On the Biology of a Large Language Model
Interesting research from Anthropic:
The black-box nature of [LLMs] is increasingly unsatisfactory as they advance in intelligence and are deployed in a growing number of applications. Our goal is to reverse engineer how these models work on the inside, so we may better understand them and assess their fitness for purpose. [...]
In recent years, many research groups have made exciting progress on tools for probing the insides of language models. These methods have uncovered representations of interpretable concepts – “features” – embedded within models’ internal activity. Just as cells form the building blocks of biological systems, we hypothesize that features form the basic units of computation inside models.

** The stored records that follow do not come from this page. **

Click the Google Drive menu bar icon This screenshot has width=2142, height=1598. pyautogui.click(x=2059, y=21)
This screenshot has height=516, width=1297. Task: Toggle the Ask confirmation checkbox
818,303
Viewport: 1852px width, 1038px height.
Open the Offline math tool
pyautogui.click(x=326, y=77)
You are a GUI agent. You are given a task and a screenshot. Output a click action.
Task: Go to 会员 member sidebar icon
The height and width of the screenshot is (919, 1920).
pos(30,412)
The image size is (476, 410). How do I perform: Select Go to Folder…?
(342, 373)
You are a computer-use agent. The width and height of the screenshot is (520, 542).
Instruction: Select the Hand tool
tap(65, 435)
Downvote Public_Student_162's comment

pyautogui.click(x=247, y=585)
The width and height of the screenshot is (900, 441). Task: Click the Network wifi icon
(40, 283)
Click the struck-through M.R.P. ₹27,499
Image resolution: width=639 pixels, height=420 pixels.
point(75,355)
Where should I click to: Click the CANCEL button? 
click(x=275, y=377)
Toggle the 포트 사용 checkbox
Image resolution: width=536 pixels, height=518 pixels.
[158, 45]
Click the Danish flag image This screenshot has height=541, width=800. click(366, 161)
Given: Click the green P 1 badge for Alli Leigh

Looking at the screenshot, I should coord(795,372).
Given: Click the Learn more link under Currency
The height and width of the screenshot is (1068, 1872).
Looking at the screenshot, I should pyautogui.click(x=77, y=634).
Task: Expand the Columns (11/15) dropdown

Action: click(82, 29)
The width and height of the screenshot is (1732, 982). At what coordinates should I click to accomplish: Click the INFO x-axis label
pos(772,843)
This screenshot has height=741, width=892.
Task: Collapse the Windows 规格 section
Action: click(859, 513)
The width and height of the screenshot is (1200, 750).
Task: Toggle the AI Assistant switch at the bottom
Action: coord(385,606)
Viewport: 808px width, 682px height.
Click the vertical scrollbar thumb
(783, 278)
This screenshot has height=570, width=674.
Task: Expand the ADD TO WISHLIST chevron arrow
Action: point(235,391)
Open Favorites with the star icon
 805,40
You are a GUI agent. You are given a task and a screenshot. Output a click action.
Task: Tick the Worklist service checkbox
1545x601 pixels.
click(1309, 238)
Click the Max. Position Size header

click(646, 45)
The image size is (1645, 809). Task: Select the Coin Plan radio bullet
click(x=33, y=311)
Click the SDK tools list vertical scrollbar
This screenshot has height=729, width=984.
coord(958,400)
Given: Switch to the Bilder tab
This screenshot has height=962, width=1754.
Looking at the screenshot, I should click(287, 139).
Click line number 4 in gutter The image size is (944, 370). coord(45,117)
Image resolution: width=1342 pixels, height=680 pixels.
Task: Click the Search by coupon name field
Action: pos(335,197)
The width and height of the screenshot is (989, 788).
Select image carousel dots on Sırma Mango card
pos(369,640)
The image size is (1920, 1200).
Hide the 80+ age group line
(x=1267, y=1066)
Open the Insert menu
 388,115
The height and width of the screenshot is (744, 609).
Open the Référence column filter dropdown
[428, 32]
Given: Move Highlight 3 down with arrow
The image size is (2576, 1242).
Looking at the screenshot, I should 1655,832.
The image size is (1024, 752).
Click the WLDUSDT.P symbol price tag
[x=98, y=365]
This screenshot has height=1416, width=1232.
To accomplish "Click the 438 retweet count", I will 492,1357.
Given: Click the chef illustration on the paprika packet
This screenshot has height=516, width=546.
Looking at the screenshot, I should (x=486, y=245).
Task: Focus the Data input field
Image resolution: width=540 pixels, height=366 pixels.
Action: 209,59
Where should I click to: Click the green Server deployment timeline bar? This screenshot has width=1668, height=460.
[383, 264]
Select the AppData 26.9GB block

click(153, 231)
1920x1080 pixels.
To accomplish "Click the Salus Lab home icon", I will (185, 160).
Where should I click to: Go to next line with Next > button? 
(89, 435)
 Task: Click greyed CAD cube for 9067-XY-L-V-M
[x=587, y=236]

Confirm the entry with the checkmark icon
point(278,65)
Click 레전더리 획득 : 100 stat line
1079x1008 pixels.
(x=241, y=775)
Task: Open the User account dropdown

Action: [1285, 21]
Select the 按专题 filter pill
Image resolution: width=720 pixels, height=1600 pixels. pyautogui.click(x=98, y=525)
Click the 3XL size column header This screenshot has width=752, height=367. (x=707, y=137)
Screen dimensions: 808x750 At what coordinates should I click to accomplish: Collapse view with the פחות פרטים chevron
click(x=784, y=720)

However, identifying these building blocks is not sufficient to understand the model; we need to know how they interact. In our companion paper, Circuit Tracing: Revealing Computational Graphs in Language Models, we build on recent work (e.g. ) to introduce a new set of tools for identifying features and mapping connections between them – analogous to neuroscientists producing a “wiring diagram” of the brain. We rely heavily on a tool we call attribution graphs, which allow us to partially trace the chain of intermediate steps that a model uses to transform a specific input prompt into an output response. Attribution graphs generate hypotheses about the mechanisms used by the model, which we test and refine through follow-up perturbation experiments.